▶ _Exercise details_: Output exactly those lines of the data that lie between the line containing "998x367 pixels." and the final line, both ends counted.

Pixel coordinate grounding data

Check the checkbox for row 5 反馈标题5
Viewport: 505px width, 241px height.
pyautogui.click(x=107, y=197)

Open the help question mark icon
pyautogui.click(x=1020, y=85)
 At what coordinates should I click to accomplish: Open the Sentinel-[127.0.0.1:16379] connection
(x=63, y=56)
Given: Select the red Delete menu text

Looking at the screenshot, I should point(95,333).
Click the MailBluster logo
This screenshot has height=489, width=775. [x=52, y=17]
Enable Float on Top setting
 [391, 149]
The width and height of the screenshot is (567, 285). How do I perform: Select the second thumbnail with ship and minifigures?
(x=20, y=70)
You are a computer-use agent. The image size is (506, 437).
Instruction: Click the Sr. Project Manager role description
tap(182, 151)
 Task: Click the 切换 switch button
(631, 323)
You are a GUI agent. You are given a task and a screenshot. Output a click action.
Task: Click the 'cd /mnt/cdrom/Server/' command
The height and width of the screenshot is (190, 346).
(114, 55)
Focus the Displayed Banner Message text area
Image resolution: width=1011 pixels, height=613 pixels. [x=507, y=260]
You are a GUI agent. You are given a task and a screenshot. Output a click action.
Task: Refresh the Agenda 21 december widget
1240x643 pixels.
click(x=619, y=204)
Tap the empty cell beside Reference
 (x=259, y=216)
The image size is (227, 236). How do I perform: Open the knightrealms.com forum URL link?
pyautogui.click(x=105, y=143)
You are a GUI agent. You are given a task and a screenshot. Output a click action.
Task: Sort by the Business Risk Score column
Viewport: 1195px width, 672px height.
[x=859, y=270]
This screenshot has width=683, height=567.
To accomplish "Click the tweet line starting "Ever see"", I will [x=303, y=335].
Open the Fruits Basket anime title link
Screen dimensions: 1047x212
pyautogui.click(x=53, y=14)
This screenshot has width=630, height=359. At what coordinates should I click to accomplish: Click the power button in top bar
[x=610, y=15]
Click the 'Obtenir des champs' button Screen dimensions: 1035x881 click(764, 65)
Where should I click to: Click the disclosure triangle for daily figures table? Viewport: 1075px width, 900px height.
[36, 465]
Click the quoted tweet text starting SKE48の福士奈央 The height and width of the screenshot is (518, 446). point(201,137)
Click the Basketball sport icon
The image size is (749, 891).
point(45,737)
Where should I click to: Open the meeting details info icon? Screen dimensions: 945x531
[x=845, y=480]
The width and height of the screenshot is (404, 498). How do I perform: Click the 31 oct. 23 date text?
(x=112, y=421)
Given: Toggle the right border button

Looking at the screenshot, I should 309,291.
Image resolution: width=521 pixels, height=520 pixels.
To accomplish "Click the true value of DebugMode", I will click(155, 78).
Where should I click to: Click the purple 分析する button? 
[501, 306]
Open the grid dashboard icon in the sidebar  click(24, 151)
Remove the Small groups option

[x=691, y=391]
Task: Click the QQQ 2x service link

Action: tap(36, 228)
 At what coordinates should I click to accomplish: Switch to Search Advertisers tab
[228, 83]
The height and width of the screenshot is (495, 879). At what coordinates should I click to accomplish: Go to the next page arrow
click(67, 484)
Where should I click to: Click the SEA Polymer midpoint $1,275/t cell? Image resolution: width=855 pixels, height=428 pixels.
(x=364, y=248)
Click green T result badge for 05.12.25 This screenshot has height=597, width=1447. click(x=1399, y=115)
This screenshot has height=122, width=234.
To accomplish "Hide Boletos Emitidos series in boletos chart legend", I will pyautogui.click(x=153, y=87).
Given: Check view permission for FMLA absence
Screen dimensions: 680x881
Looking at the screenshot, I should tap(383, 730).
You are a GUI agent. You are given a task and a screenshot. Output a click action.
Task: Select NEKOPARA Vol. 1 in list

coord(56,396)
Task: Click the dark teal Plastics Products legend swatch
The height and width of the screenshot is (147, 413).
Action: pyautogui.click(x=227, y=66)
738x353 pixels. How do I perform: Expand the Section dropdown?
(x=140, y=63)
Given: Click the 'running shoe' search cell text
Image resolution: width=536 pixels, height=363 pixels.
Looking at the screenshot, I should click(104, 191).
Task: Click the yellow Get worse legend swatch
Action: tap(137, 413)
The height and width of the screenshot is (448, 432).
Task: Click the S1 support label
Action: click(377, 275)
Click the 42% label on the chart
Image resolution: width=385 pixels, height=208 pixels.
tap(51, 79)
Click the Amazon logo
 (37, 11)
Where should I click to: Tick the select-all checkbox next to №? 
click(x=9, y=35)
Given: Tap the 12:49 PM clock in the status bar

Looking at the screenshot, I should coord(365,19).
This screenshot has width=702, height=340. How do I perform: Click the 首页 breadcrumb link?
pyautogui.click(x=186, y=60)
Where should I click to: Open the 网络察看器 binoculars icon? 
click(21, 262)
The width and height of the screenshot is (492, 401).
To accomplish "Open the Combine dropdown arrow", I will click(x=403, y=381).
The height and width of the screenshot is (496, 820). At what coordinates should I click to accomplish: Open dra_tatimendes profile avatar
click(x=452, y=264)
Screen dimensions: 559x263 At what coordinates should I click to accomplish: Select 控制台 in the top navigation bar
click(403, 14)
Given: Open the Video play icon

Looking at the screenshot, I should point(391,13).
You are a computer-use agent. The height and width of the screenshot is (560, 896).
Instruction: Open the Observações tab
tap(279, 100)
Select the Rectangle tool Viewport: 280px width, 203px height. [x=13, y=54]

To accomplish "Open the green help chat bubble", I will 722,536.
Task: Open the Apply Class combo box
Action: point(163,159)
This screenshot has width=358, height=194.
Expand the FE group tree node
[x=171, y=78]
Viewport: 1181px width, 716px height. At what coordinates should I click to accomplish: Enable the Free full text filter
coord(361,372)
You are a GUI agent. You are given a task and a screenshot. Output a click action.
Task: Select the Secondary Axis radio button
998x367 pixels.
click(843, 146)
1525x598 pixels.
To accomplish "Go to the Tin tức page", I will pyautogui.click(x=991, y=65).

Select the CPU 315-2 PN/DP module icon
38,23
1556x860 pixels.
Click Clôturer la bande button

▶ _Exercise result_:
998x367 pixels.
click(843, 146)
1525x598 pixels.
To accomplish "Go to the Tin tức page", I will pyautogui.click(x=991, y=65).

Select the CPU 315-2 PN/DP module icon
38,23
1556x860 pixels.
Click Clôturer la bande button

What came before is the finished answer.